* What you have to do
Repeat each line of the data below exactly, but skip the pictures.

(Stored dataset items)

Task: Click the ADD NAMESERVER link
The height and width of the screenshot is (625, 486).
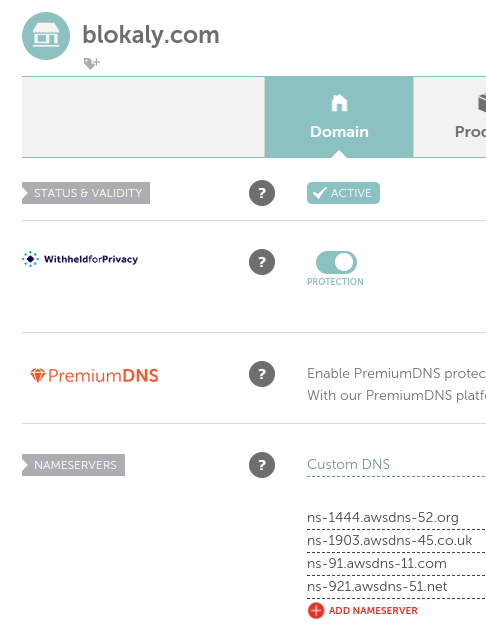Action: (373, 610)
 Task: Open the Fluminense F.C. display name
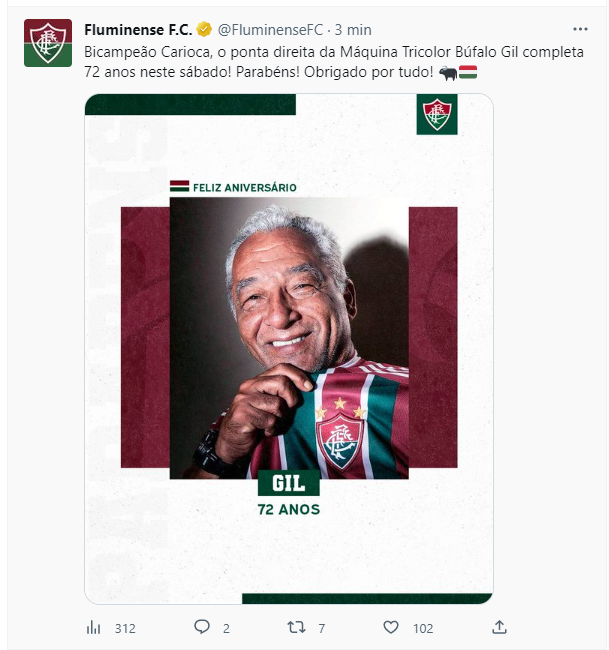coord(138,30)
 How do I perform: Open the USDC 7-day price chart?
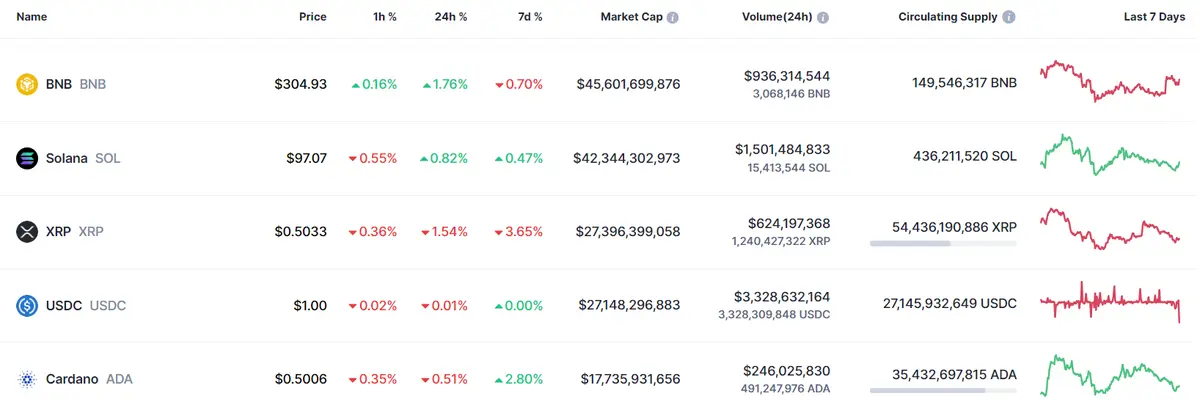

* Result
Task: Click the ADD NAMESERVER link
The height and width of the screenshot is (625, 486).
Action: (373, 610)
 Task: Open the Fluminense F.C. display name
coord(138,30)
 How do I perform: Open the USDC 7-day price chart?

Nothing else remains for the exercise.